A regularly used cycle lane on part of central London’s South Bank reopened late on Tuesday, just under a month after it was closed after pedestrians were killed crossing it.
The southbound cycle lane on Aire Street, from Birdcage Walk to the bridge leading to the South Bank, was closed for two weeks after two people were killed crossing the road, one when they were hit by a train, and one when they were knocked over by a car.
The closure forced thousands of cyclists, walkers and trams into a far more treacherous route, a two-mile walk along Embankment in the middle of the city.
Aire Street in South Bank had been closed to all vehicle traffic but had remained open to cyclists. In a statement, Westminster council said the construction team working on the southbound cycle lane had found it could not be reopened until they repaired the existing overhead wires.
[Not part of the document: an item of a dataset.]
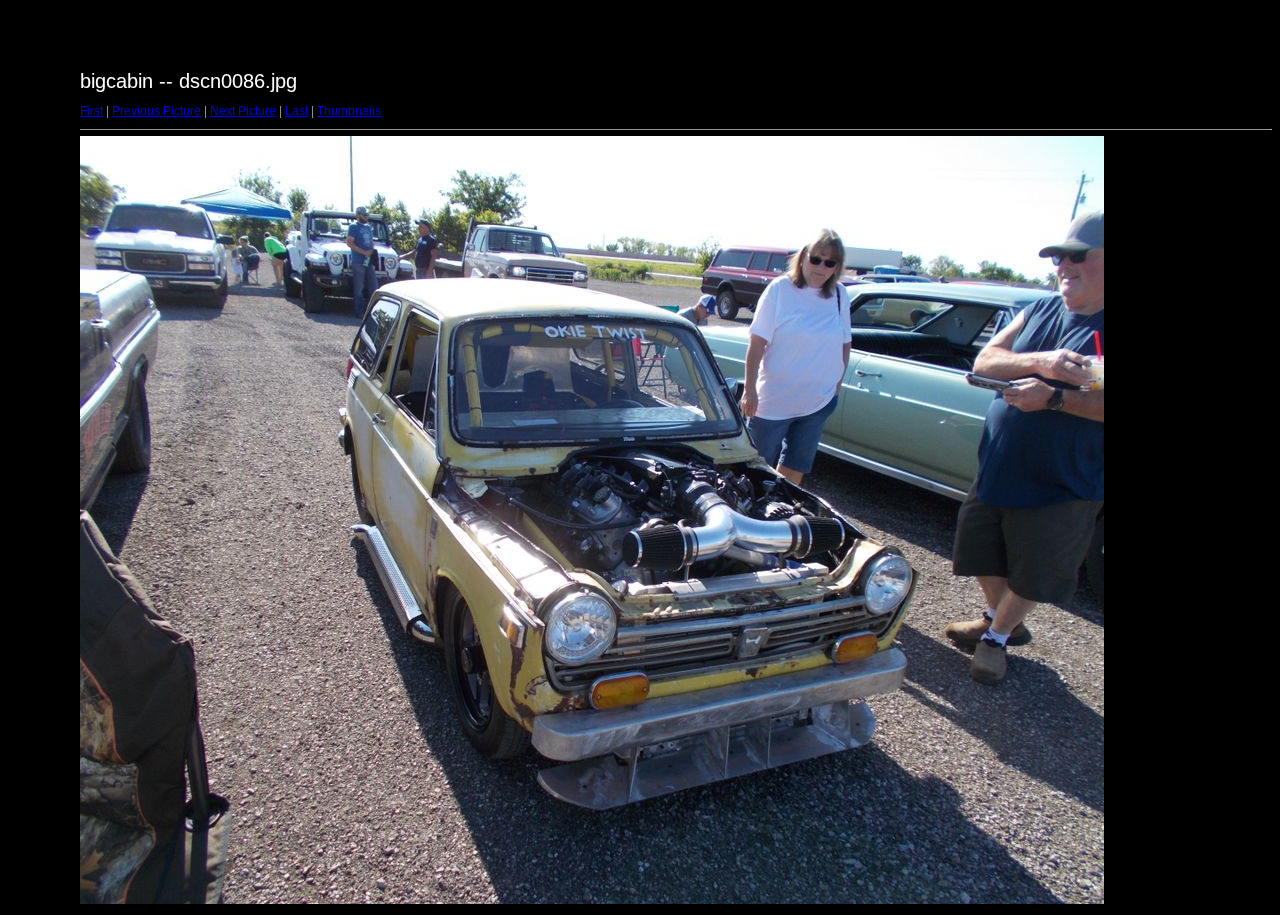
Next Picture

The contractor, Kanth Engineering, had started the repair work on Tuesday morning but it was not known when it would be completed. The new cycle lane would then be taken down for a year for maintenance, although there is no firm date for its reopening.
Earlier, work was being carried out to replace brickwork on a 200-year-old tower in Blythwood Avenue, north London, to replace “non-working bricks”. The 13ft (4.5 metre) tower was built by Brignall as a study house for James William Mitchell, the landowner of Blythwood. The brickwork repairs are expected to take about four weeks.
A £7m scheme to clean up major potholes near Blythwood golf club has been completed. Photograph: Blythwood cricket club
The pedestrian tower, built in 1757, stands at the entrance to Blythwood, the £3.5m restoration of an 18th-century mansion in Totteridge.
The £7m project, the work being undertaken at Blythwood comes ahead of an £81m overhaul of Blythwood intended to preserve its heritage and create 21st-century “community spaces”.
The grand parade ground and dining hall of Blythwood is being replaced by a sports centre, with one of the original landmarks of the property, The Marquis, to be returned to its former grandeur.